Supplied passage =>
************
# MBTI and the 9 types of intelligence?



## KillinIt (Jul 27, 2015)

The other day, a friend was telling me about the 9 types of intelligence and it got me thinking about any correspondences. The 9 types are: naturalist, logical-mathematical, spatial, musical, existential, interpersonal, intrapersonal, kinaesthetic and linguistic. 

I took this quiz(which you'll have to copy and paste) 
Multiple Intelligences -- Assessment

And out of a maximum value of 5 for each type my reults were:

4.71 Spatial
4.57 Nature
3.29 Self (intrapersonal)

and my lowest by far was mathematical at 1.43.

Reading an article on funkymbtifiction.com my results don't really match INFP

What did you get? Does it match what you might expect for your type?


----------



## Sparky (Mar 15, 2010)
************
Task input =>

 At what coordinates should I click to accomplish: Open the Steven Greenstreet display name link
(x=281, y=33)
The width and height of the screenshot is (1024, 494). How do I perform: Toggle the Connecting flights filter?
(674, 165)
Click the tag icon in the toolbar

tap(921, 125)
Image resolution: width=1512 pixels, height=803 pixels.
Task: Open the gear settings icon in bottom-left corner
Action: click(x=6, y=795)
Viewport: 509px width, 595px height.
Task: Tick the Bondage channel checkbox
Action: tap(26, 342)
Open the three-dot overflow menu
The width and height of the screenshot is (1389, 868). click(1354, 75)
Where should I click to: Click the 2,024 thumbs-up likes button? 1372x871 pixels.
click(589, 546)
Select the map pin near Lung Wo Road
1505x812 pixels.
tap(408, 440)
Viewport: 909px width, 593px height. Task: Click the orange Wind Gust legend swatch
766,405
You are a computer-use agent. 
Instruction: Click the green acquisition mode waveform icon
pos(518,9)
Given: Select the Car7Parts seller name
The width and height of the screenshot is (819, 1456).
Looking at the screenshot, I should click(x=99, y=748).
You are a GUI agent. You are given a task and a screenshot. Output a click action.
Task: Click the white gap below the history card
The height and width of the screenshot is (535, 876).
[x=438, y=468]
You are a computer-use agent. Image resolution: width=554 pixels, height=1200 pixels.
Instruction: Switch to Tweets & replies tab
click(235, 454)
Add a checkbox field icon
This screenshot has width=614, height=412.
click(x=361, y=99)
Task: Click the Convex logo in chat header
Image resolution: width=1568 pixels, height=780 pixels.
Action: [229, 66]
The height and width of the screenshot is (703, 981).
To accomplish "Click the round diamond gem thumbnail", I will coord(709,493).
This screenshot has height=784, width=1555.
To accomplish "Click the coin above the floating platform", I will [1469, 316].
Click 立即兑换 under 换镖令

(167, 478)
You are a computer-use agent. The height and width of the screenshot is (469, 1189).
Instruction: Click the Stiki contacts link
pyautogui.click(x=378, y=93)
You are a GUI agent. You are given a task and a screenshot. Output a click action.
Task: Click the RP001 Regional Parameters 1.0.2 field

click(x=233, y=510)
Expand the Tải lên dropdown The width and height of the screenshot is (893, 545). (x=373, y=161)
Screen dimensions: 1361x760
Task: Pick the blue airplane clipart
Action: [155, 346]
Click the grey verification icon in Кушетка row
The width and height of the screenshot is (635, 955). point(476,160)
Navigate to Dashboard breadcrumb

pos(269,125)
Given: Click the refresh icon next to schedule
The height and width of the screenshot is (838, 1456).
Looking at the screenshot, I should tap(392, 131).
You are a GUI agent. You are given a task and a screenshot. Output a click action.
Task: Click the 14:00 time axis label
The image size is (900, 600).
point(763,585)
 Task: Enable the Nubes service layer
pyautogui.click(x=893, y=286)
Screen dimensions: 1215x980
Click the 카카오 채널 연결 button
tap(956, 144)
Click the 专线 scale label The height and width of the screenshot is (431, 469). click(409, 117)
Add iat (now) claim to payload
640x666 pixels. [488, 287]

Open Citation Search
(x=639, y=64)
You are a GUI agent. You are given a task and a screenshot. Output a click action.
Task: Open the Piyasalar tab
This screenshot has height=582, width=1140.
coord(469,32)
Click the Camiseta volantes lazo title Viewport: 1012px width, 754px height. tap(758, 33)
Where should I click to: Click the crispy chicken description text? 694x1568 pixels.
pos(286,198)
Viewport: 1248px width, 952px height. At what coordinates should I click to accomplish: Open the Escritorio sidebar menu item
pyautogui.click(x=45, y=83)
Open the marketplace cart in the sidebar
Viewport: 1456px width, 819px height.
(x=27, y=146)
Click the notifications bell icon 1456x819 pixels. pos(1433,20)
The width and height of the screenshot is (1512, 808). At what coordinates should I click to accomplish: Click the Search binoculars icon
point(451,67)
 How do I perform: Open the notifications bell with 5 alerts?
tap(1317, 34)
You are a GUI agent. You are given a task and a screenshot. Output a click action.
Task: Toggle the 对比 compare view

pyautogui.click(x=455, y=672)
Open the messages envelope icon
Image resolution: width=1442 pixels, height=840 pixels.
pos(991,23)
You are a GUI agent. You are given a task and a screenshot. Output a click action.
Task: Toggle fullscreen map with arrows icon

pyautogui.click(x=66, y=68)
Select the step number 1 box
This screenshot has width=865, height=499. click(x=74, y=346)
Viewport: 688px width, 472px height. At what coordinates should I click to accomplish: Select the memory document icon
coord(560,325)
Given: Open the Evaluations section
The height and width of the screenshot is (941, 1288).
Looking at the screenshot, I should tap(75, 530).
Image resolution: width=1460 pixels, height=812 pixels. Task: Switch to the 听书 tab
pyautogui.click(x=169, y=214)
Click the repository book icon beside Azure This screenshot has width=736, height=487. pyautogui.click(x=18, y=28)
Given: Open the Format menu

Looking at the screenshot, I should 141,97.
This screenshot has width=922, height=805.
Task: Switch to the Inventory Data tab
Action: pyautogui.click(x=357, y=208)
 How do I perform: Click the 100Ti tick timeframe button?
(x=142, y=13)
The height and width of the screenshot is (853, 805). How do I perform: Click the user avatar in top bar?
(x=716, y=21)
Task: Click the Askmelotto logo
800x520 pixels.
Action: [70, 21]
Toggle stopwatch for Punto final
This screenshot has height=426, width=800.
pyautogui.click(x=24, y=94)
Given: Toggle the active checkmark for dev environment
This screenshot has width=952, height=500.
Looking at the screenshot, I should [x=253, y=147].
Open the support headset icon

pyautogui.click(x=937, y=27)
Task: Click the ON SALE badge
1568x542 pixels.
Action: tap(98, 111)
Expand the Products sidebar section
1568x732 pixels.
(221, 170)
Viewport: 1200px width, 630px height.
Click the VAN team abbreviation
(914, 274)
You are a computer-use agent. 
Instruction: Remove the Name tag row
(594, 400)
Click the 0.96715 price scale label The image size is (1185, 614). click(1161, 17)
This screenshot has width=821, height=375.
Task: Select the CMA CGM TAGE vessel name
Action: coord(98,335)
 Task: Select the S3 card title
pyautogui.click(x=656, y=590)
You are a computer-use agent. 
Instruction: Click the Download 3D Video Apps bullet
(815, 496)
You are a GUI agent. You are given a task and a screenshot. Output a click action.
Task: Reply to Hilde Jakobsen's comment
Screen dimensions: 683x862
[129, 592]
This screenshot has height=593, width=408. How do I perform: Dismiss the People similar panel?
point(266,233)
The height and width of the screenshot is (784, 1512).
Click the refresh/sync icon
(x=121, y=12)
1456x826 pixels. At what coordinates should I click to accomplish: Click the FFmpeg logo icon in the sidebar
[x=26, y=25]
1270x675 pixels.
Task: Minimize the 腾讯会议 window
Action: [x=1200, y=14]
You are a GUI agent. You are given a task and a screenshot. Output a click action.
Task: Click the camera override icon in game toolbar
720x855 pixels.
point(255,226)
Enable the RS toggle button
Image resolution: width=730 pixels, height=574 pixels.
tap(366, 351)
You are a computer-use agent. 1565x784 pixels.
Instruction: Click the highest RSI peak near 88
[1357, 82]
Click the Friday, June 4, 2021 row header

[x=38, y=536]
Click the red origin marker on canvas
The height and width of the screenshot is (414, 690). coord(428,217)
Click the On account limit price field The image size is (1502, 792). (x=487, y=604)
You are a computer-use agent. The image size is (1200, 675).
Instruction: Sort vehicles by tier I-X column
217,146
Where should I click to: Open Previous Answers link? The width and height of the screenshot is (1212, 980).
************
Set exercise A => According to the thread on MBTI and the nine types of intelligence, what led the original poster to wonder about correspondences between the two? Answer in one to three sentences.
Set exercise B => Copy out the part of the listing that opens with the line containing "Given: Select the Car7Parts seller name" and closes with the line containing "Action: [155, 346]".

Exercise output A => A friend had recently been telling the poster about the nine types of intelligence. That conversation got the poster thinking about whether those types correspond to MBTI types.

Exercise output B =>
Given: Select the Car7Parts seller name
The width and height of the screenshot is (819, 1456).
Looking at the screenshot, I should click(x=99, y=748).
You are a GUI agent. You are given a task and a screenshot. Output a click action.
Task: Click the white gap below the history card
The height and width of the screenshot is (535, 876).
[x=438, y=468]
You are a computer-use agent. Image resolution: width=554 pixels, height=1200 pixels.
Instruction: Switch to Tweets & replies tab
click(235, 454)
Add a checkbox field icon
This screenshot has width=614, height=412.
click(x=361, y=99)
Task: Click the Convex logo in chat header
Image resolution: width=1568 pixels, height=780 pixels.
Action: [229, 66]
The height and width of the screenshot is (703, 981).
To accomplish "Click the round diamond gem thumbnail", I will coord(709,493).
This screenshot has height=784, width=1555.
To accomplish "Click the coin above the floating platform", I will [1469, 316].
Click 立即兑换 under 换镖令

(167, 478)
You are a computer-use agent. The height and width of the screenshot is (469, 1189).
Instruction: Click the Stiki contacts link
pyautogui.click(x=378, y=93)
You are a GUI agent. You are given a task and a screenshot. Output a click action.
Task: Click the RP001 Regional Parameters 1.0.2 field

click(x=233, y=510)
Expand the Tải lên dropdown The width and height of the screenshot is (893, 545). (x=373, y=161)
Screen dimensions: 1361x760
Task: Pick the blue airplane clipart
Action: [155, 346]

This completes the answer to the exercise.